§ **PROVIDED TEXT**
------------------------

9/05/2005

The Beautiful People

I haven't sat down at my computer for a week. I've missed this blog sisterhood. Chaos is always nipping at my heels. I'm not a skilled organizer, but I am good at functioning within my disorderly world I'm so accustomed to and am not a flake. I somehow almost always manage to pull it together just in time to satisfy (at least on a very minimal level) any requirements and responsibilities expected of me. However, there are times like the last two weeks, that events conspire and ambush and coincide in a manner that render me completely useless which allows the chaos to finally get a good firm hold of my ankle and bring me down. (I promise nothing bad or drastic has happened, all I was trying to say was that I just got swamped and very behind on everything.) Having read the above paragraph, you will not be surprised to hear that at 9:45 am Thursday morning I realized to my horror that I had a meeting for my child's pre-school in fifteen minutes and I wasn't supposed to bring any children with me. There I stood in my exercise clothes (not the stylish sporty kind, the scroungey sloppy kind) without a stitch of makeup and two kids in the next room.

------------------------

§ **DATA SHOWN**
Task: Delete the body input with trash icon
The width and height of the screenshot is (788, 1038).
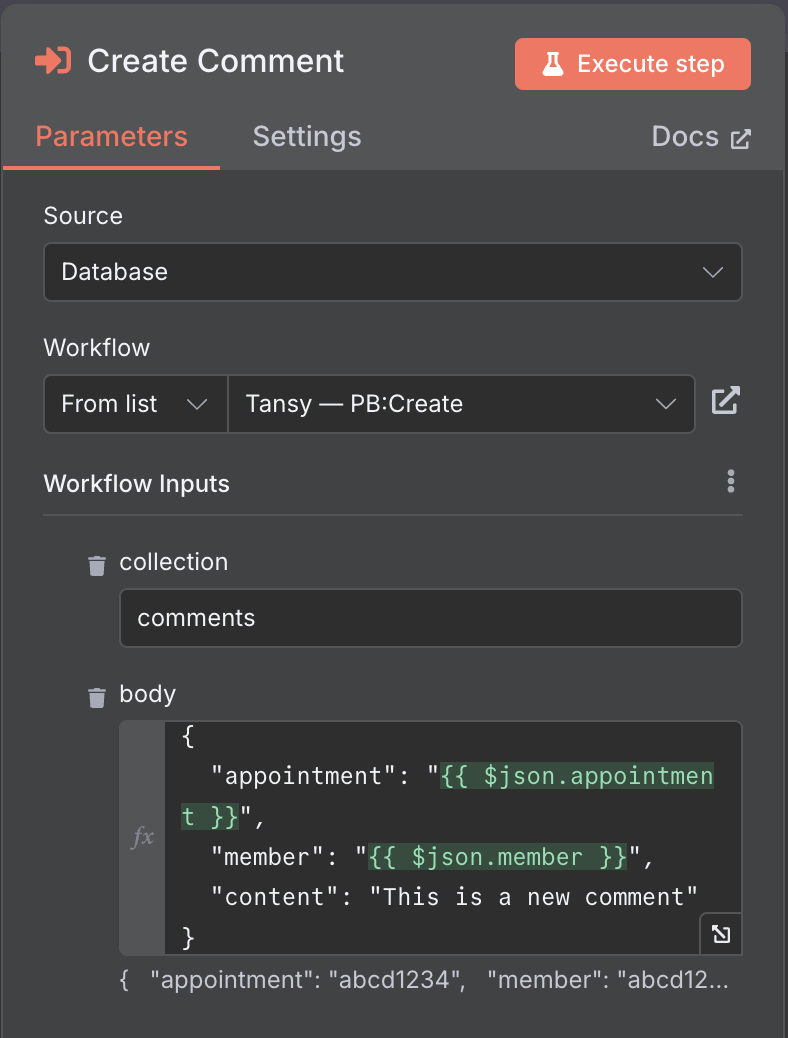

------------------------

§ **INSTRUCTIONS TO FOLLOW**
Please answer from the blog post "The Beautiful People": at what time did the writer realize the pre-school meeting was fifteen minutes away?

§ **THE REPLY**
At 9:45 am on Thursday morning.